- [Record extracts]
------
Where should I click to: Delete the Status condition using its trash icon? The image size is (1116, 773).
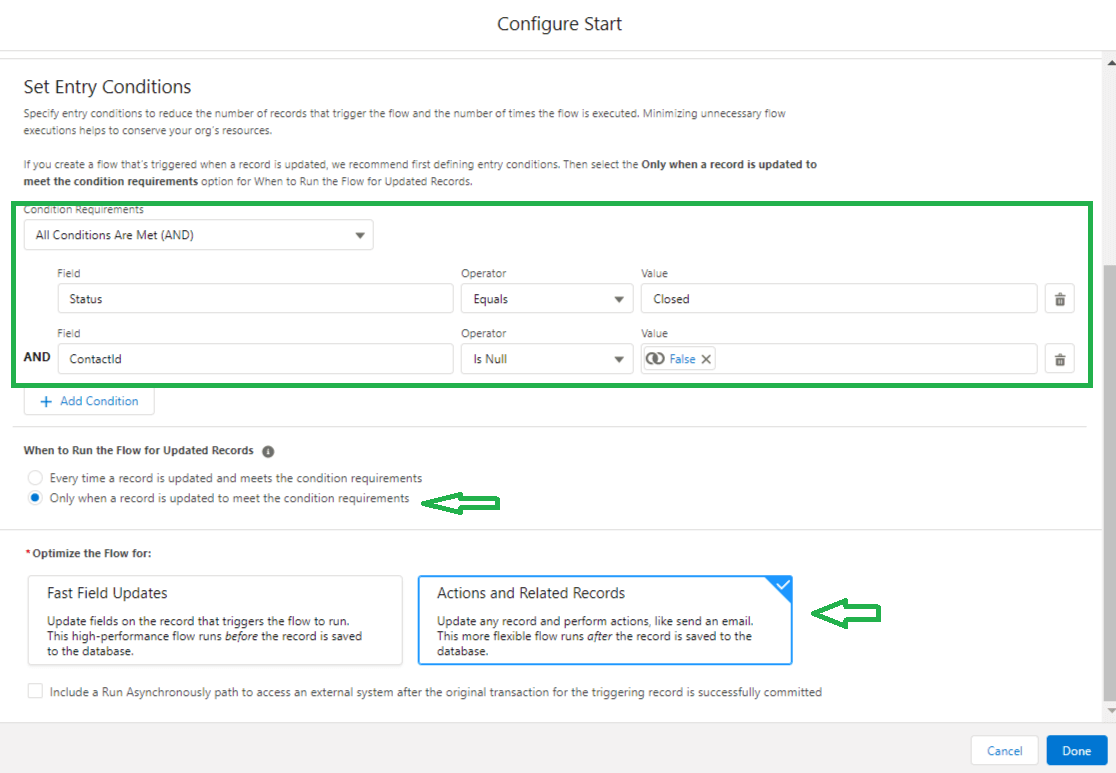tap(1059, 298)
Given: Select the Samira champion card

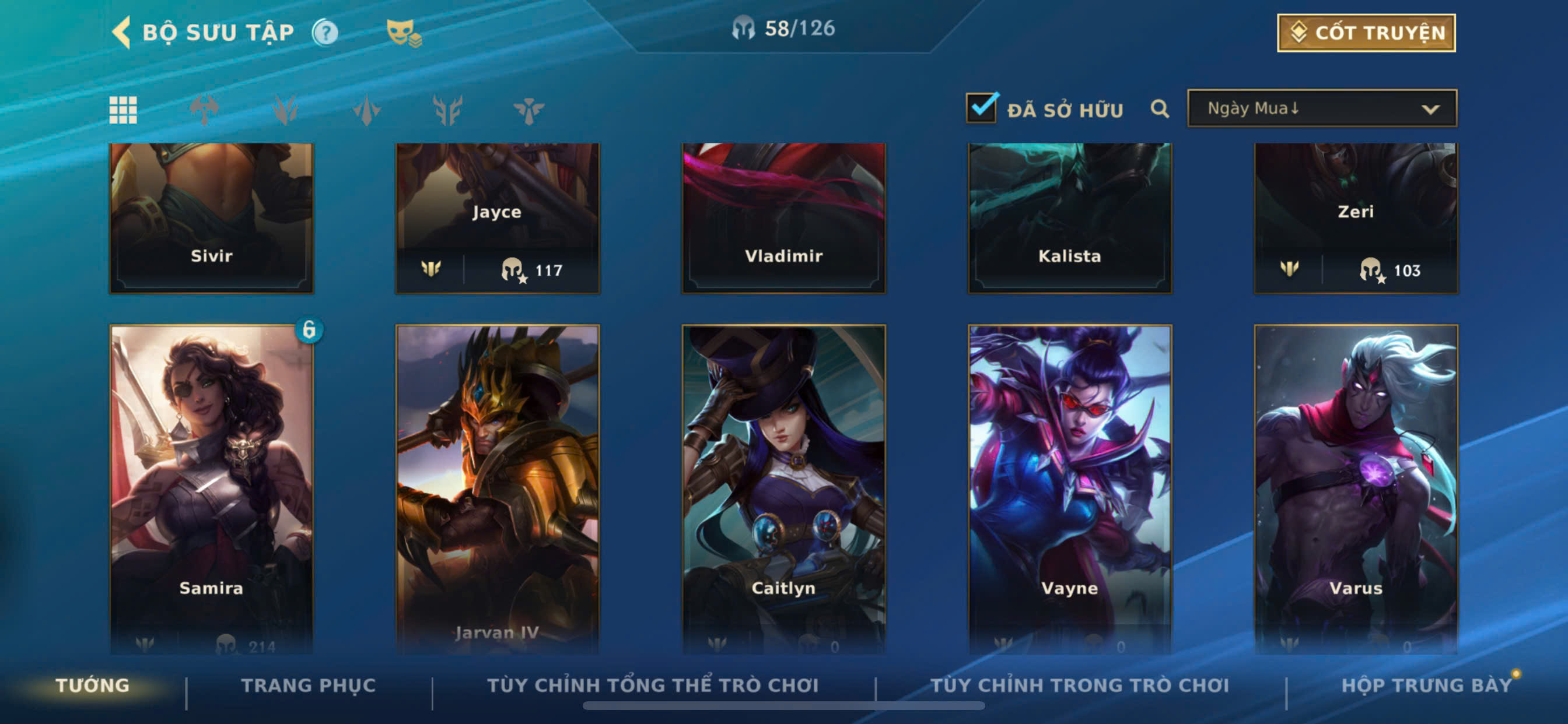Looking at the screenshot, I should coord(212,490).
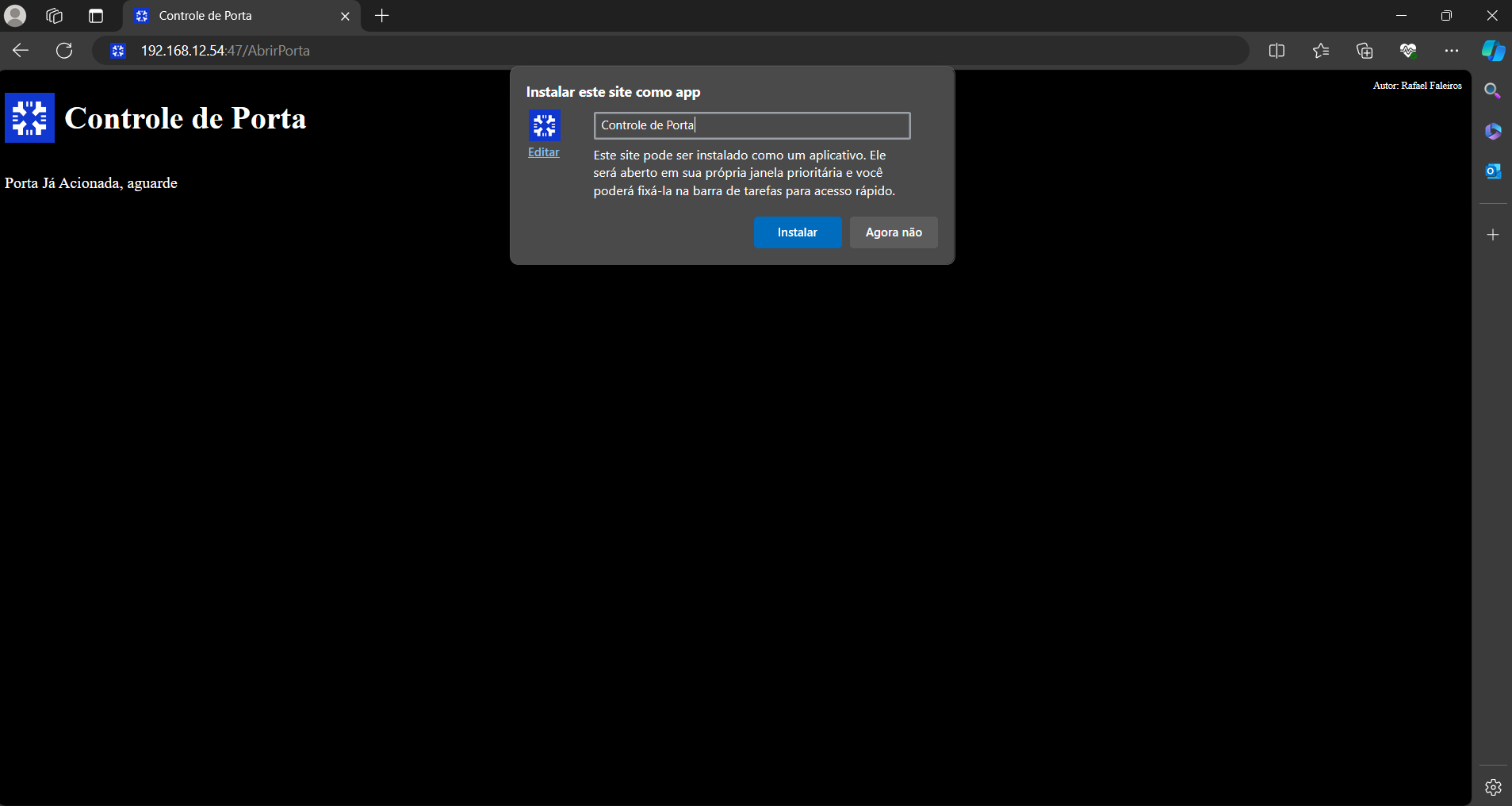Add a sidebar app with the plus icon

1492,235
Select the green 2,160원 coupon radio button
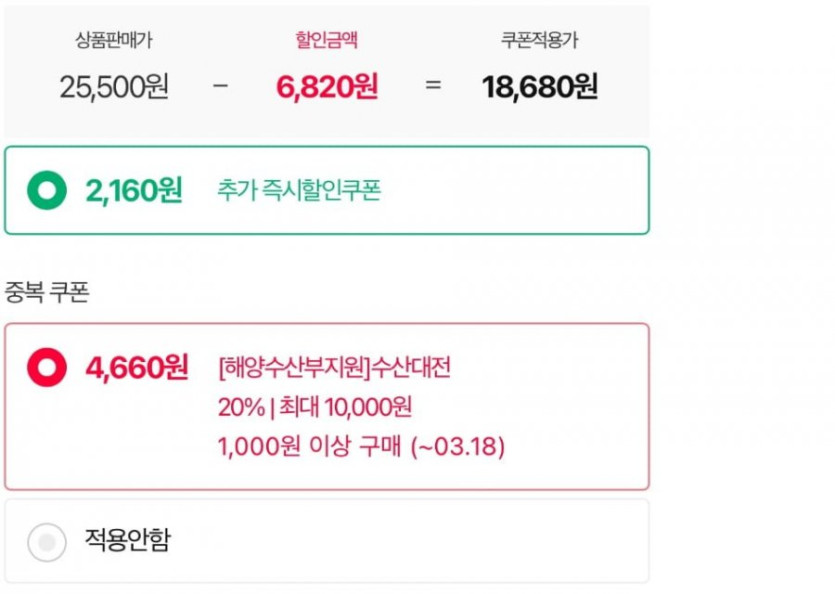 tap(46, 190)
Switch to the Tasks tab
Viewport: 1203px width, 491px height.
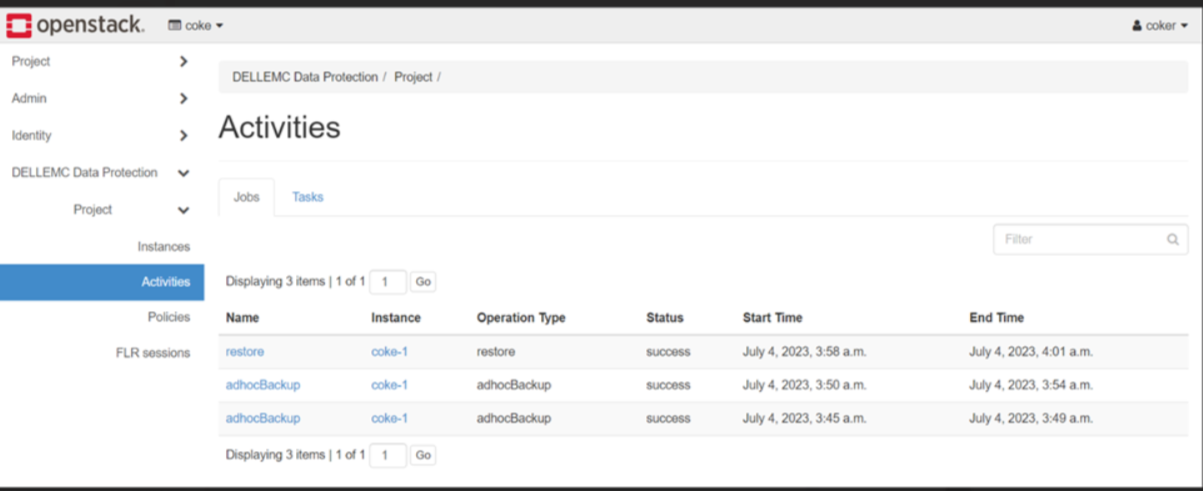307,197
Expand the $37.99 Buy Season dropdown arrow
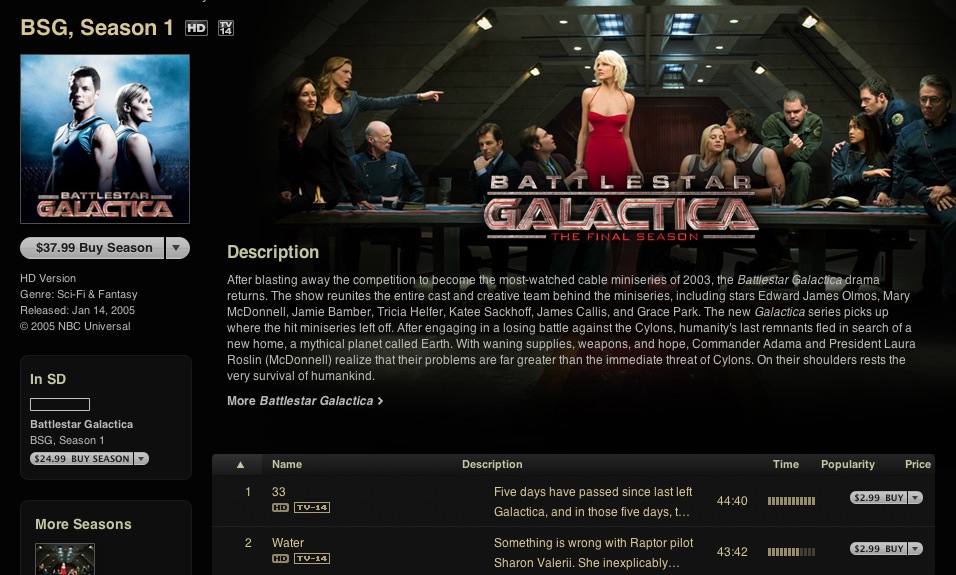Screen dimensions: 956x575 coord(177,248)
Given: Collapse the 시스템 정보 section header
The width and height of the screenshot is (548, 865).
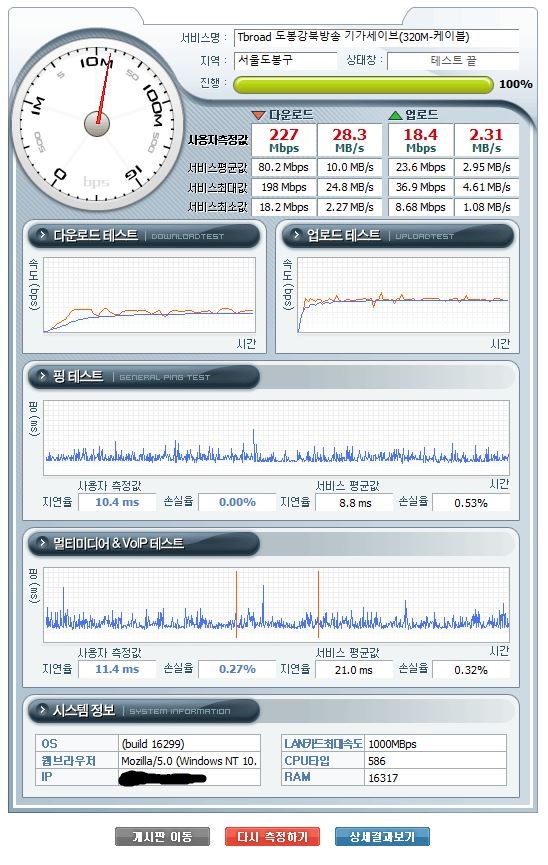Looking at the screenshot, I should [144, 711].
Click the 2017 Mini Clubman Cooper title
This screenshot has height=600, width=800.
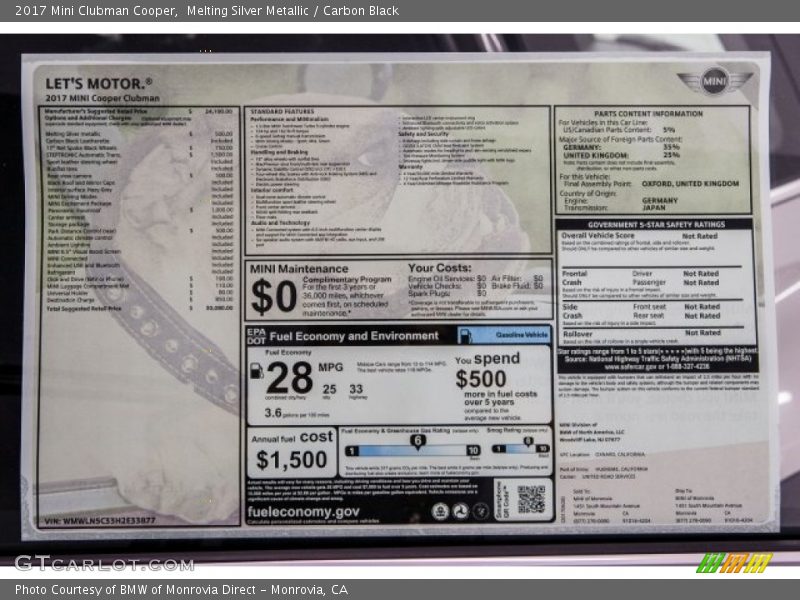[91, 11]
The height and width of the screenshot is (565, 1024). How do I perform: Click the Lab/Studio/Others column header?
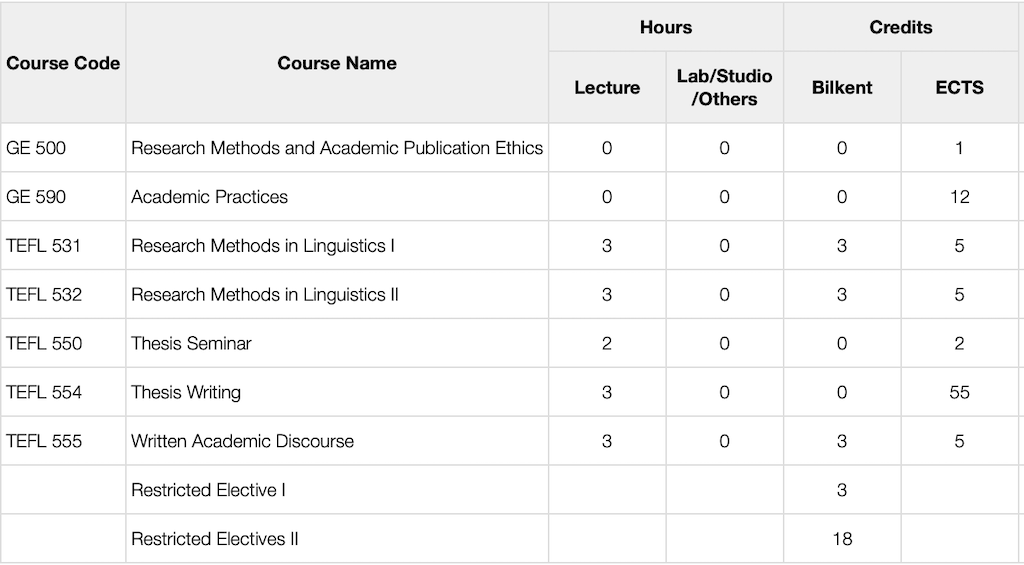[x=724, y=88]
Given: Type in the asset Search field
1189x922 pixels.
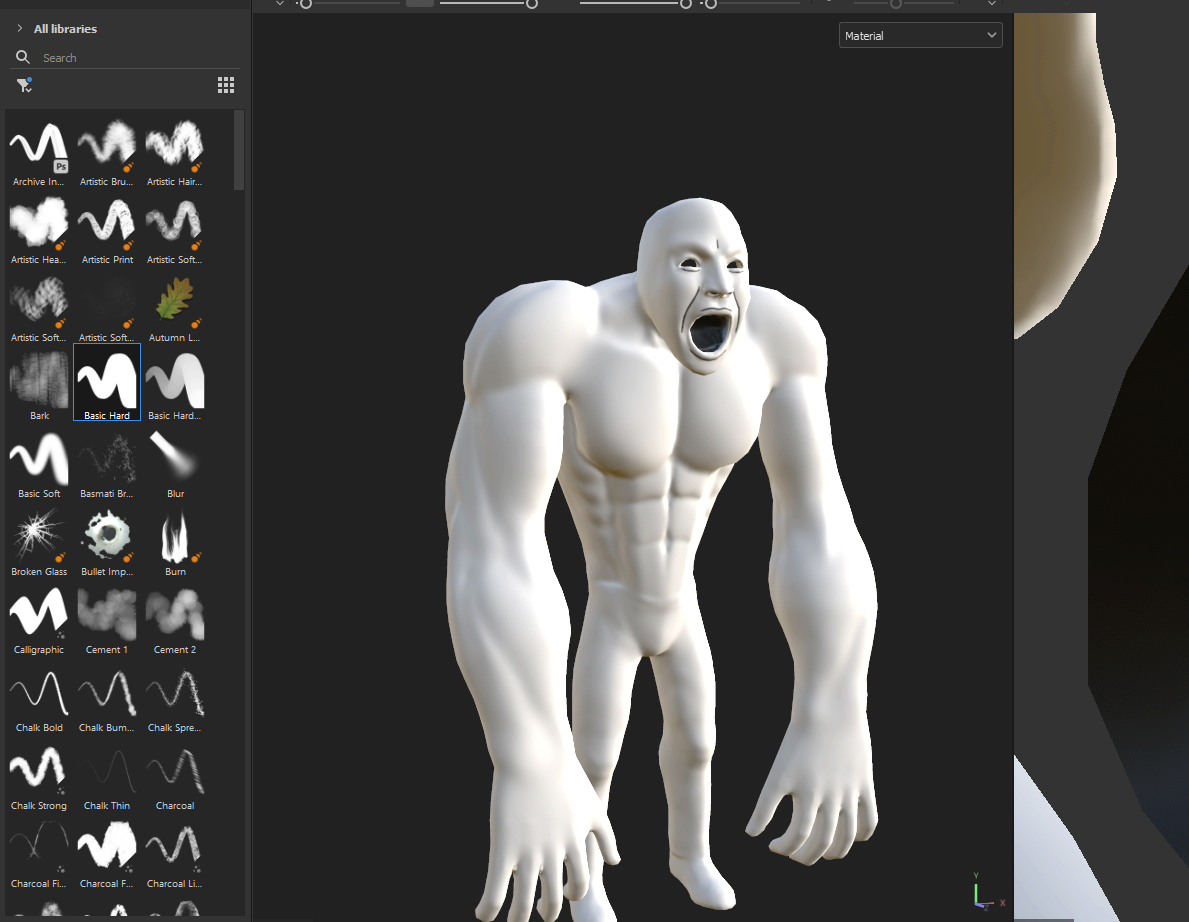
------
Your copy must hold exactly the lines from the one with "Given: Type in the asset Search field" to the end of the records above, both included, and no pictures.

- [Reply]
Given: Type in the asset Search field
1189x922 pixels.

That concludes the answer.